* WHAT YOU NEED TO DO:
Copy out each line of the entries below in which the string "will" appears.

+++ INPUT DATA +++

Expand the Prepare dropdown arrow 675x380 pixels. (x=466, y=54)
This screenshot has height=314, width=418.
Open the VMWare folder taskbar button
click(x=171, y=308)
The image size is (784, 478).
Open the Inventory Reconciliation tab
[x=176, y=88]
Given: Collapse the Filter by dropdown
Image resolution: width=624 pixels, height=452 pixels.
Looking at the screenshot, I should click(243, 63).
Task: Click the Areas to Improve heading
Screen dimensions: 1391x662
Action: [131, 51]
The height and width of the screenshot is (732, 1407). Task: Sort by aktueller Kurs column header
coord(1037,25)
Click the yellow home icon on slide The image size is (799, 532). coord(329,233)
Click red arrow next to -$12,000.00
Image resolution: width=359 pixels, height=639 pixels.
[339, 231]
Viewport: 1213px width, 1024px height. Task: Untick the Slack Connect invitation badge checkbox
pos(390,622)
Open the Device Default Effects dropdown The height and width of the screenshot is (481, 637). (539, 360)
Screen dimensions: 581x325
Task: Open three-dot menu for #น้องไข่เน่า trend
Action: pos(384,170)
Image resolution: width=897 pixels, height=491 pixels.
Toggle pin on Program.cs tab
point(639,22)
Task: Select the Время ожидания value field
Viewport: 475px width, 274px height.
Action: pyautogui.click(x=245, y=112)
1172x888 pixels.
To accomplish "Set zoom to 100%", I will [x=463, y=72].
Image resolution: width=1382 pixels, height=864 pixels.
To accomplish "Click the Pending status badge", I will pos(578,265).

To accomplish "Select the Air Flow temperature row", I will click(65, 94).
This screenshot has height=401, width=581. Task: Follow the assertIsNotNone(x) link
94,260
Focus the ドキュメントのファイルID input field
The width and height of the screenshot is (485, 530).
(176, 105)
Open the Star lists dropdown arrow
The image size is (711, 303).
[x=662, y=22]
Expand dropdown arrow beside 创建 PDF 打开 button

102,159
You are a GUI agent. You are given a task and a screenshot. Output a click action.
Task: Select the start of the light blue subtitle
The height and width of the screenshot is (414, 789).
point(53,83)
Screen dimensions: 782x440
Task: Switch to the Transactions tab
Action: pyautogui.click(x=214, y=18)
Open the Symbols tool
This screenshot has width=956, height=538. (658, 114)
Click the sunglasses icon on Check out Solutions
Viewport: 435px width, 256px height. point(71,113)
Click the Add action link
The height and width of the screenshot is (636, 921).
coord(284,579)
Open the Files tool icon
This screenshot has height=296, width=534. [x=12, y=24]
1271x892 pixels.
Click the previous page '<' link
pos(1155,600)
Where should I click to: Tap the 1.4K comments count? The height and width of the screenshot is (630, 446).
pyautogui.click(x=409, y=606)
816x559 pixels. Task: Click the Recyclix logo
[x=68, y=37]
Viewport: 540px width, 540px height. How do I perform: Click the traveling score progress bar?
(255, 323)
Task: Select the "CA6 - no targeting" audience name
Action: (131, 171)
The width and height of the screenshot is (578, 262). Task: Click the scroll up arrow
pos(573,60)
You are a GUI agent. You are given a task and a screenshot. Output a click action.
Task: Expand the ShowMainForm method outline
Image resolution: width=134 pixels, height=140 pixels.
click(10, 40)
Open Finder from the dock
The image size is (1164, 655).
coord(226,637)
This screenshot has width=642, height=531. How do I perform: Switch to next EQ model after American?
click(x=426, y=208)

+++

* TASK ANSWER:
To accomplish "Set zoom to 100%", I will [x=463, y=72].
To accomplish "Click the Pending status badge", I will pos(578,265).
To accomplish "Select the Air Flow temperature row", I will click(65, 94).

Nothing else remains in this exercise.